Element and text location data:
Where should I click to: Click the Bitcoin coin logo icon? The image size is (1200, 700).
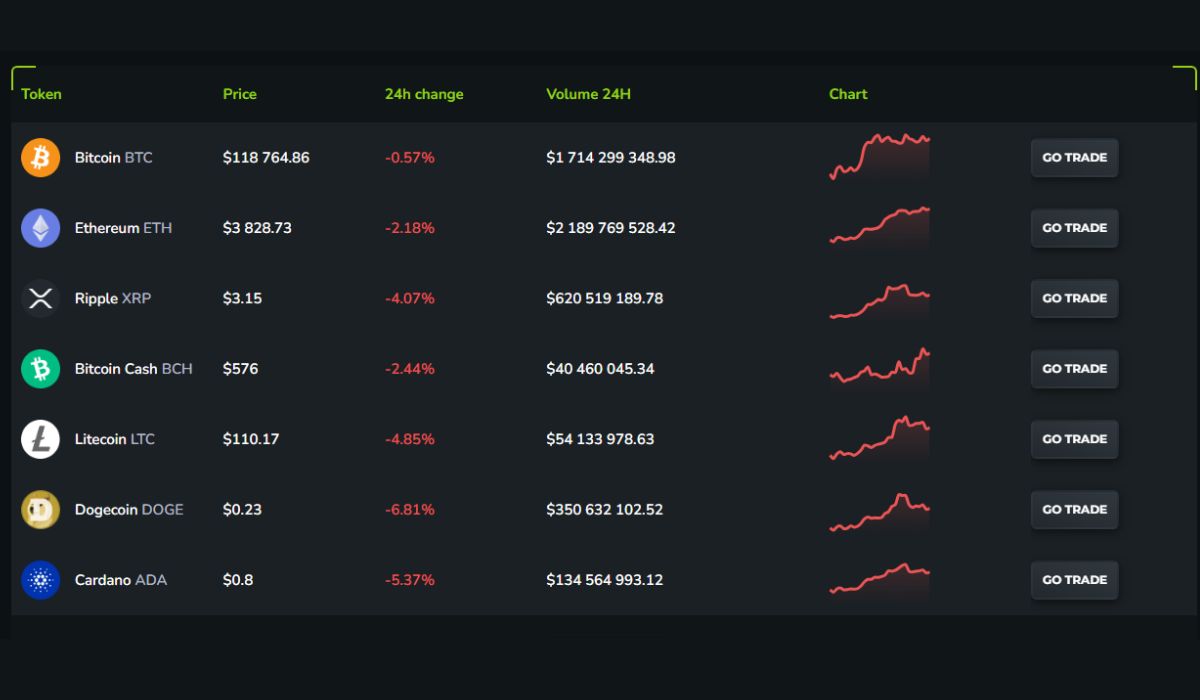[x=40, y=157]
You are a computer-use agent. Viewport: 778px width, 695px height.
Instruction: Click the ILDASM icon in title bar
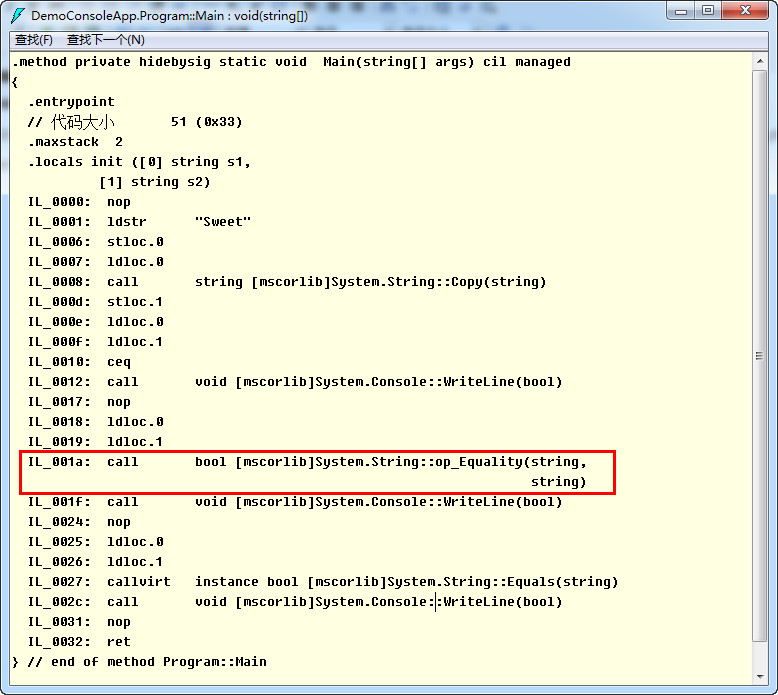click(17, 15)
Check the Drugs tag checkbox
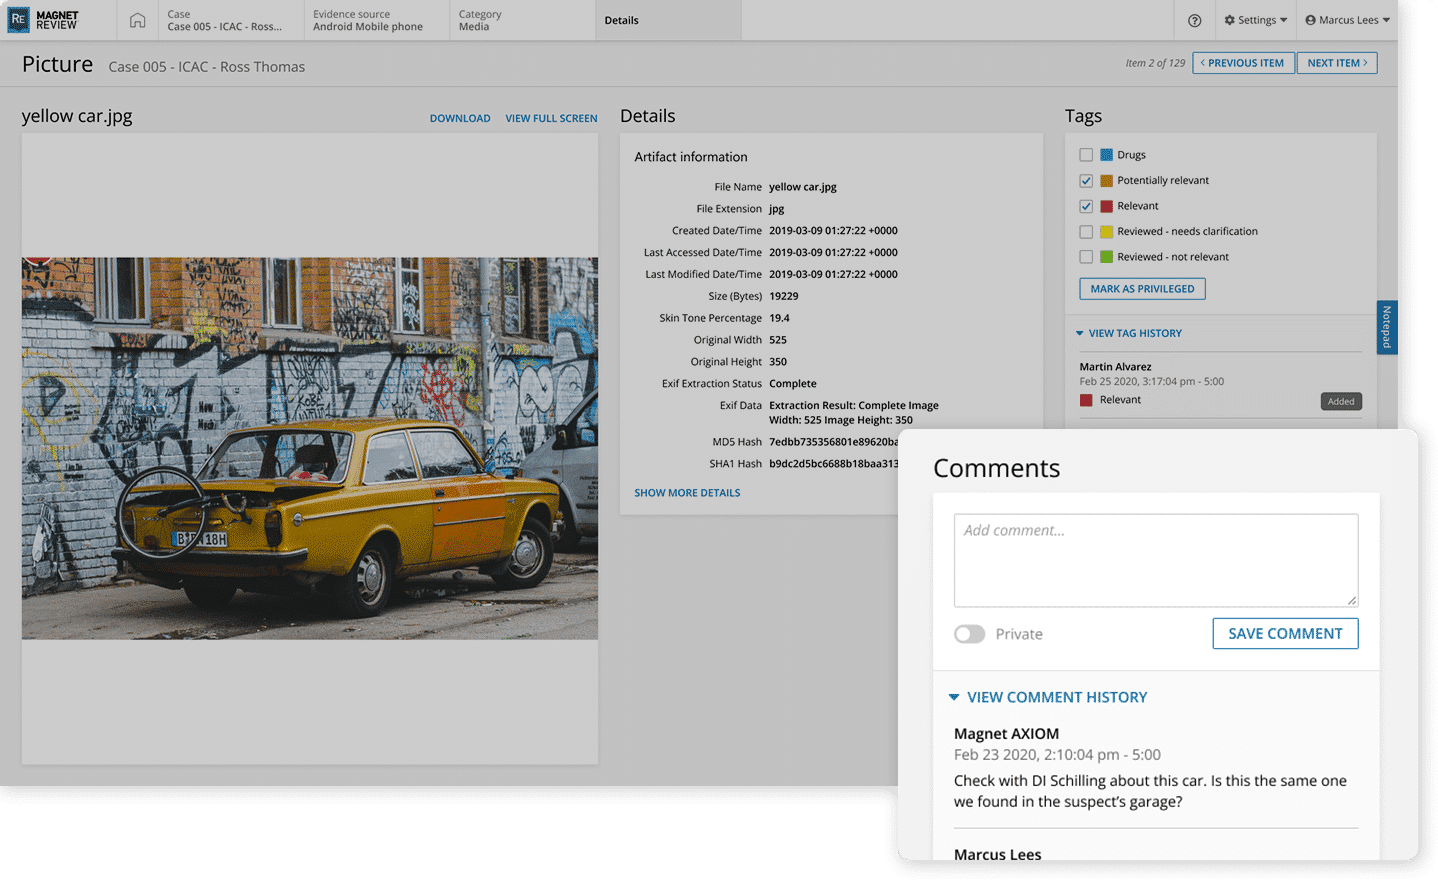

> _THE EXERCISE_:
Can you output every line of the entries above as a JSON list of strings, one string per line, with blank lines and the pictures left out?

> _ANSWER TO THE TASK_:
[
  "Where should I click to: Click the Bitcoin coin logo icon? The image size is (1200, 700).",
  "[x=40, y=157]",
  "You are a computer-use agent. Viewport: 778px width, 695px height.",
  "Instruction: Click the ILDASM icon in title bar",
  "click(17, 15)",
  "Check the Drugs tag checkbox"
]